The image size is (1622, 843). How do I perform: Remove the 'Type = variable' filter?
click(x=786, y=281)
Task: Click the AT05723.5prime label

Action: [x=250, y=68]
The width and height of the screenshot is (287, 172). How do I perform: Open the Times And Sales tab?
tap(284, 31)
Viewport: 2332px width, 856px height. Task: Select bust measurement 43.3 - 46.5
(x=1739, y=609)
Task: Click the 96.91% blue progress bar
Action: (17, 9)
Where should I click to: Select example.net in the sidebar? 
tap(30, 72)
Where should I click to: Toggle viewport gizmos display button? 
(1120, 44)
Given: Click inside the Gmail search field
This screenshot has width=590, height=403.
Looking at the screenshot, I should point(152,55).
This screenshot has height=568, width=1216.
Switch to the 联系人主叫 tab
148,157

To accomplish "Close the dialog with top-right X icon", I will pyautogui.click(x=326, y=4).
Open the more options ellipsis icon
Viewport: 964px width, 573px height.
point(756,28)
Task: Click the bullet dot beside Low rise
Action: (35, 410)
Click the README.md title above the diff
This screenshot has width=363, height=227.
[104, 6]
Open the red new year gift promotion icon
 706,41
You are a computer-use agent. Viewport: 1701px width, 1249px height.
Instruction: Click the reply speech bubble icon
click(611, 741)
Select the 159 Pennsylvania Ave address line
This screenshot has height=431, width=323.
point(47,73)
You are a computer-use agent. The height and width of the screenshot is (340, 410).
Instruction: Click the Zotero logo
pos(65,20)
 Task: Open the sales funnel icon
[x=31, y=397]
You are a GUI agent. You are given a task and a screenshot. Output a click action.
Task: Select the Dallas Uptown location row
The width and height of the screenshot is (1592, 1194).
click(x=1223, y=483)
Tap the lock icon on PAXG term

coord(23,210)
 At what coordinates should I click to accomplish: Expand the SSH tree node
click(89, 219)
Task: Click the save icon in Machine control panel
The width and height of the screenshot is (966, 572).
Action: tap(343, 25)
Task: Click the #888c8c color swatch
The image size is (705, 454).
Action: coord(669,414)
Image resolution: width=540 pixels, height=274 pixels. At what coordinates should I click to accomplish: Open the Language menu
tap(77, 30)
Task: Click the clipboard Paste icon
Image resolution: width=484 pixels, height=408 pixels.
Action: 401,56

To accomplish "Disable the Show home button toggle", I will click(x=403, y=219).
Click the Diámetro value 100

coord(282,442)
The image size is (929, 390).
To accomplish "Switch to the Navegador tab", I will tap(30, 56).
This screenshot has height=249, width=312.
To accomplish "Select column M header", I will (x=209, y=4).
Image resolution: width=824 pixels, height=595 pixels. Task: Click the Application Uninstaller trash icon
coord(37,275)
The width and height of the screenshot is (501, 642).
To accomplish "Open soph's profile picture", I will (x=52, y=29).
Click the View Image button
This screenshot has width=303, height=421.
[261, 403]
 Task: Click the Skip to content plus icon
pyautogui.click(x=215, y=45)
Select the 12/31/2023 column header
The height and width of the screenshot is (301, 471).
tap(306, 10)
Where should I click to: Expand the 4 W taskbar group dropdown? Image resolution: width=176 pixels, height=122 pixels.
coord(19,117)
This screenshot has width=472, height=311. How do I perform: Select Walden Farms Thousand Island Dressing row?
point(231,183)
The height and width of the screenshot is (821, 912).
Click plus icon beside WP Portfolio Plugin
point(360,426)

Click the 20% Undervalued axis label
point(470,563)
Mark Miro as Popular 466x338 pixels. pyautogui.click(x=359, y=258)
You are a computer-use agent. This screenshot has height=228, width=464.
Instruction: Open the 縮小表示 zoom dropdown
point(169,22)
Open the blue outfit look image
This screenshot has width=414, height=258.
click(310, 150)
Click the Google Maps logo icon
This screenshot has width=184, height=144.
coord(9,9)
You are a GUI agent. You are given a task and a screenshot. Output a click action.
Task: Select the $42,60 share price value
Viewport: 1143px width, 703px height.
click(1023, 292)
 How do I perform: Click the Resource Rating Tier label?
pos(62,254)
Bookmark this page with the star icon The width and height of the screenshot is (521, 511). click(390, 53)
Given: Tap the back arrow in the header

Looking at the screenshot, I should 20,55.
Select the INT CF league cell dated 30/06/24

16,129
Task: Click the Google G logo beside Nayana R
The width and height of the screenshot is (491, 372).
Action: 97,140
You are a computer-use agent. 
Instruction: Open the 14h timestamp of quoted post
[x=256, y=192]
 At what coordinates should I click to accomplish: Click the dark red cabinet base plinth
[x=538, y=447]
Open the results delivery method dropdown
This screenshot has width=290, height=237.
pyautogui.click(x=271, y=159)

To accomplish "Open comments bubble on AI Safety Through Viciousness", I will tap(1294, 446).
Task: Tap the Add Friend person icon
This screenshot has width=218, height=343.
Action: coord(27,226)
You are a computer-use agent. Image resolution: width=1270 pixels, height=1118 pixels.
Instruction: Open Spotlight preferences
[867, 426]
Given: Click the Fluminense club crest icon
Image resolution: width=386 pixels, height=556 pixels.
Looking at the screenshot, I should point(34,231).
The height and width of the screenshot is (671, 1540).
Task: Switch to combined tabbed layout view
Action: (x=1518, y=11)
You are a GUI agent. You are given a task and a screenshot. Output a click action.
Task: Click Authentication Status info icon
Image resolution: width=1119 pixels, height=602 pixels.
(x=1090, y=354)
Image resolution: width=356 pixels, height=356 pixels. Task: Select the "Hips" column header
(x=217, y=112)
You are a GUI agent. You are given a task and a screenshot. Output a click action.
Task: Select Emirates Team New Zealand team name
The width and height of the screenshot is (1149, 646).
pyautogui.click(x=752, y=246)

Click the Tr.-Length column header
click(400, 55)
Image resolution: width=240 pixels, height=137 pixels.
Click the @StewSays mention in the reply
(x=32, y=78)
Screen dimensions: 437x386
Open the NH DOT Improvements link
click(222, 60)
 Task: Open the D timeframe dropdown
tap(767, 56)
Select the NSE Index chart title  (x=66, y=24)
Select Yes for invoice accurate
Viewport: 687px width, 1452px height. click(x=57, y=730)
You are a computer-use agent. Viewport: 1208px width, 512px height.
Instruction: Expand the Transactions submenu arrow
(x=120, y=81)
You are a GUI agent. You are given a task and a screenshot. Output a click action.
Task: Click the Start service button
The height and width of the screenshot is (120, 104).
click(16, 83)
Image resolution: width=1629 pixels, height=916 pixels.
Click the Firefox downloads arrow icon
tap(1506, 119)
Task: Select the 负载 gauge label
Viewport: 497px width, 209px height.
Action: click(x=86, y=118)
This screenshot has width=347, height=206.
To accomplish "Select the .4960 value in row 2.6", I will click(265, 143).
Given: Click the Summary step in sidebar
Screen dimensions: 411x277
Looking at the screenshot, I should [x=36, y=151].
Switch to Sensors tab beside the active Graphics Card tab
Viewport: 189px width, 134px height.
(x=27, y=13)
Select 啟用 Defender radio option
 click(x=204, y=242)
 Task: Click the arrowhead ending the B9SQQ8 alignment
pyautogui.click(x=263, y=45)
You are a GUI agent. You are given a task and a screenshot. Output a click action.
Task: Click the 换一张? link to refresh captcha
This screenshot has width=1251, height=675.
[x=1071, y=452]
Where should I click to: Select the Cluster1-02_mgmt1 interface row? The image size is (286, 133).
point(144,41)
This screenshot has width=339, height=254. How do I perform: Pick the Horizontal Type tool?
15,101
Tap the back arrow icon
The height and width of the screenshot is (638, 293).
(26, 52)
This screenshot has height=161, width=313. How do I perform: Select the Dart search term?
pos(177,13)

### Task to complete
Extract each line holding the word "computer" from the records.

### Output
You are a computer-use agent. Viewport: 1701px width, 1249px height.
You are a computer-use agent. The height and width of the screenshot is (340, 410).
You are a computer-use agent. This screenshot has height=228, width=464.
You are a computer-use agent. 
You are a computer-use agent. Image resolution: width=1270 pixels, height=1118 pixels.
You are a computer-use agent. Viewport: 1208px width, 512px height.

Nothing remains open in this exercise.